[Records to use]:

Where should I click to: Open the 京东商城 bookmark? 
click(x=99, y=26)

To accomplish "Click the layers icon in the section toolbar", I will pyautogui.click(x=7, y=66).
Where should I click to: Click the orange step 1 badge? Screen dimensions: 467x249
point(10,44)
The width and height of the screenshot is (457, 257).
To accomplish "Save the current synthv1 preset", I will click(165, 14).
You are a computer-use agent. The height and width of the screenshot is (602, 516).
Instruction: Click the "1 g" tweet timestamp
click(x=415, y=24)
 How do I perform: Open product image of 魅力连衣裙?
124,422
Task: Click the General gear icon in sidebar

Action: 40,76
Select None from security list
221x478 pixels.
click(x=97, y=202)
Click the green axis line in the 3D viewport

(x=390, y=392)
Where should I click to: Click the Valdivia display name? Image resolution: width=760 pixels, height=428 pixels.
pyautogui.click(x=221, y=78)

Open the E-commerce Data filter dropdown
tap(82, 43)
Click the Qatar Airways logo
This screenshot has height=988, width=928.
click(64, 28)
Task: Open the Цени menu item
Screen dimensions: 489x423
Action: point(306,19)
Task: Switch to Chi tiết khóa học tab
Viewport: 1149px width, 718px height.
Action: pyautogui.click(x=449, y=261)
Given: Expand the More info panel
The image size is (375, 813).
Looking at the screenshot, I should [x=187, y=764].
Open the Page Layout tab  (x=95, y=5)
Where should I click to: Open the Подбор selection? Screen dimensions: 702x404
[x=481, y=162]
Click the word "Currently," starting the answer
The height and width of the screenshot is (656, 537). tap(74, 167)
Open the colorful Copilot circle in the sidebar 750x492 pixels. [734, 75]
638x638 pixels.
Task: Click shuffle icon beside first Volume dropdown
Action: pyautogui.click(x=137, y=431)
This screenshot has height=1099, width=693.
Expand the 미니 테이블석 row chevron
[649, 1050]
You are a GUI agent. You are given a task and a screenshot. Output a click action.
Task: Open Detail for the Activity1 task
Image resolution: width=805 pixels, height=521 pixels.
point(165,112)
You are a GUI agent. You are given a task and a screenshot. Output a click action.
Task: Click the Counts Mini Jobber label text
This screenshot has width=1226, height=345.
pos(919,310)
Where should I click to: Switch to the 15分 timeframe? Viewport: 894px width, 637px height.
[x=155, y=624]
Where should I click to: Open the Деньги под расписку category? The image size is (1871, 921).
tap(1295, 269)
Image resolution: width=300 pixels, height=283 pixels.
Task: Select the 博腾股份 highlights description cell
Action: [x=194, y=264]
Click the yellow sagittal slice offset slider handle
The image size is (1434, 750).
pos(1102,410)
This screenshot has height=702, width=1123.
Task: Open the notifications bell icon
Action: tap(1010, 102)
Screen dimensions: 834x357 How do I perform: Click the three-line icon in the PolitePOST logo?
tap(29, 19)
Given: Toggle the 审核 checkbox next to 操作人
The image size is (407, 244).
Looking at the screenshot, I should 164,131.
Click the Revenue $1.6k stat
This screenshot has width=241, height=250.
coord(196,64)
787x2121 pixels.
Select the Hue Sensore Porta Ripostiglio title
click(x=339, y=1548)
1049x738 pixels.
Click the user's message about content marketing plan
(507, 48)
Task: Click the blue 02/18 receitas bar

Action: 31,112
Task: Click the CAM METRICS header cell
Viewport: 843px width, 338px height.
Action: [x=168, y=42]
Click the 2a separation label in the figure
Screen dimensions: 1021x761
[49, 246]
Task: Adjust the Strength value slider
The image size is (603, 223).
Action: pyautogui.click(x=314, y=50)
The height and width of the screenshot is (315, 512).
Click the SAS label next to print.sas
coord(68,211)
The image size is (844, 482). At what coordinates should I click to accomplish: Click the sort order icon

[To do]:
Each line of the data that includes "accomplish" should be copied.

[Answer area]:
To accomplish "Click the layers icon in the section toolbar", I will pyautogui.click(x=7, y=66).
To accomplish "Save the current synthv1 preset", I will click(165, 14).
The image size is (844, 482). At what coordinates should I click to accomplish: Click the sort order icon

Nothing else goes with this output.